Any suggestion would be really appreciated!

Cheers

    Ayla Khan - February 24, 2020 Reply

    The ijson stable version definitely needs the file to contain valid JSON. There’s a new release candidate (https://github.com/ICRAR/ijson/tree/v3.0rc1) that supports using your own reader and then parsing using coroutines, but it looks like that needs valid JSON too. Your file would be valid JSON if these objects were in an array ([] brackets around individual comma separated records). You could try to correct the file using Python, or command line tools like awk or sed.

      Ayla Khan - February 24, 2020 Reply

      It may be reasonable to read lines of your file using generators and use the Python json module instead. It may be slow, but you wouldn’t have to keep file contents in memory. Code is in this gist: https://gist.github.com/a-y-khan/d9eacb817c812fcbb201522ec12047b8.

        Ayla Khan - February 24, 2020 Reply

        Another possibility is to use Dask bag (https://docs.dask.org/en/latest/bag-creation.html). It has the ability to parse records from a file like you describe. Assuming your JSON records are in a simple text file and the Pandas dataframe created from those records can fit into memory, this gist shows how to use Dask bag to get a Pandas dataframe: https://gist.github.com/a-y-khan/9d3913552624c62fc2ac882c025882ee. If the Pandas dataframe can’t fit into memory, this thread may be helpful: https://github.com/dask/dask/issues/1651.

          Sayyed Shah - February 29, 2020 Reply

          Hi,
          Thanks for your help. I solved it by setting the property “MultipleLines=True”. The json part is working fine now, no memory issues. But on the other side reading from database is causing the memory problem since there is one table with 560 million records which I am trying to bring, just to columns, into a dataframe. I’ll try dask to make this work.

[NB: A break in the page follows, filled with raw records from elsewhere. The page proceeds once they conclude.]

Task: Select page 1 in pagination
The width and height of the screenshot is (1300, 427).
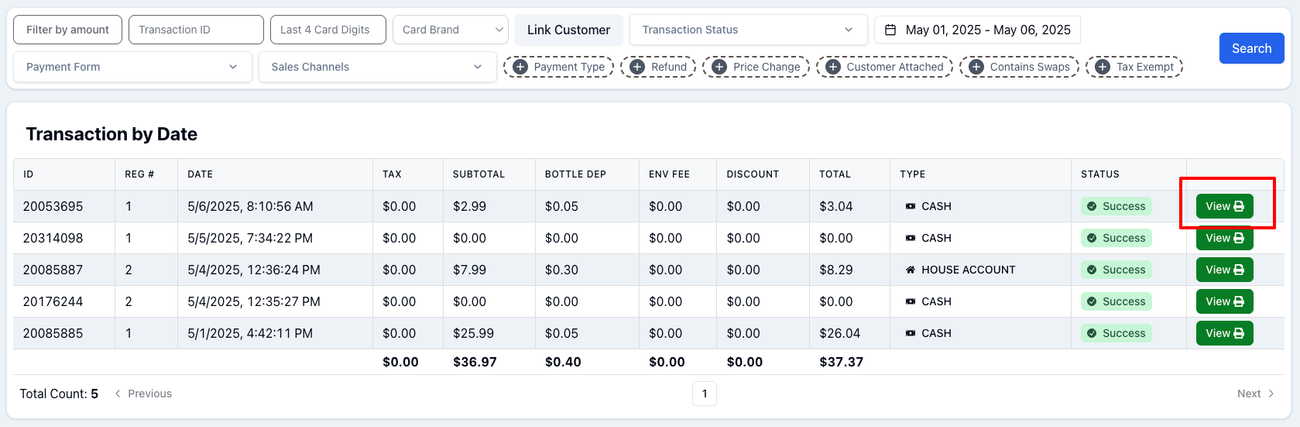Action: point(704,394)
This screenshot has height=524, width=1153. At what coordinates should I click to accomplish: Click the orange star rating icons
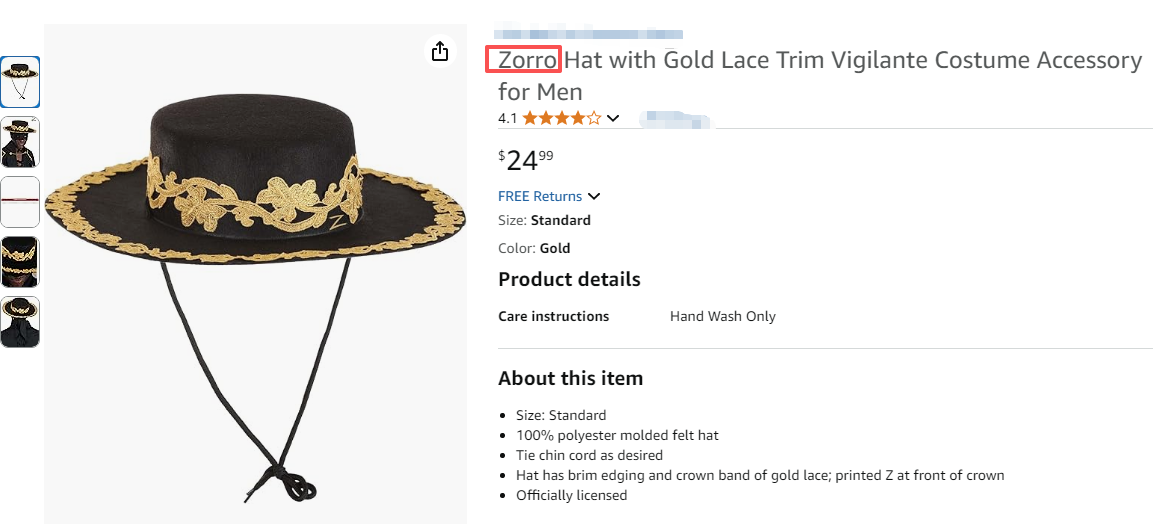[x=561, y=118]
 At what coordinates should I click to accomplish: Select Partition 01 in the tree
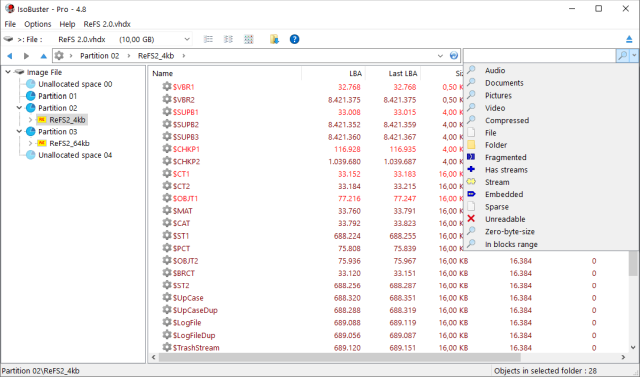point(57,96)
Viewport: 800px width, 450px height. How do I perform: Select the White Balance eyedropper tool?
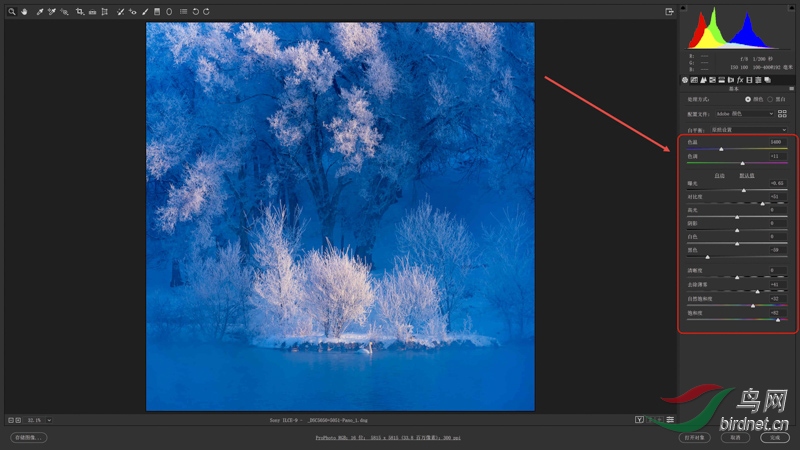(40, 11)
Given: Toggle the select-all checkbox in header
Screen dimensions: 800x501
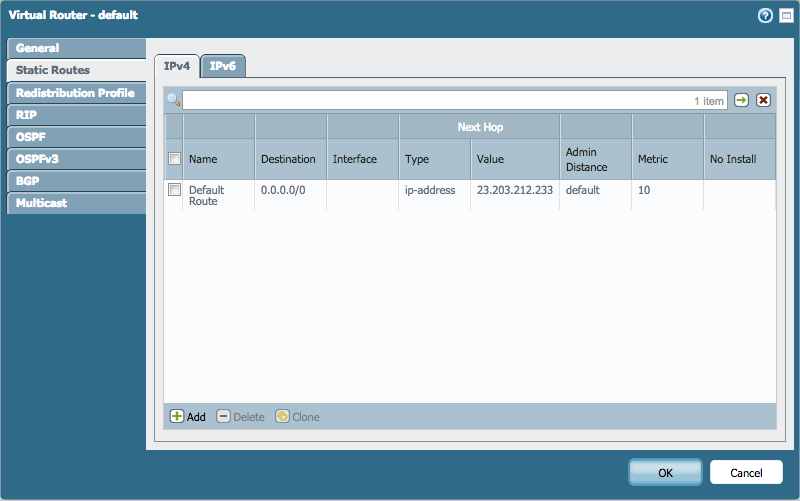Looking at the screenshot, I should [174, 159].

          Ayla Khan - March 5, 2020 Reply

          I’m glad you found a solution to the JSON record problem! Dask could be a good way to scale up.

Jeff - January 25, 2023 Reply

How to you ship over TypeErrors when there are empty lists.

This is my error: TypeError: can only concatenate str (not “list”) to str

    Ayla Khan - January 30, 2023 Reply

    It’s hard to say without seeing your data or where the code is failing. I don’t suppose you’ve tried the ijson.dump tool to get the parsing method results? Also, are you using a high or low-level interface?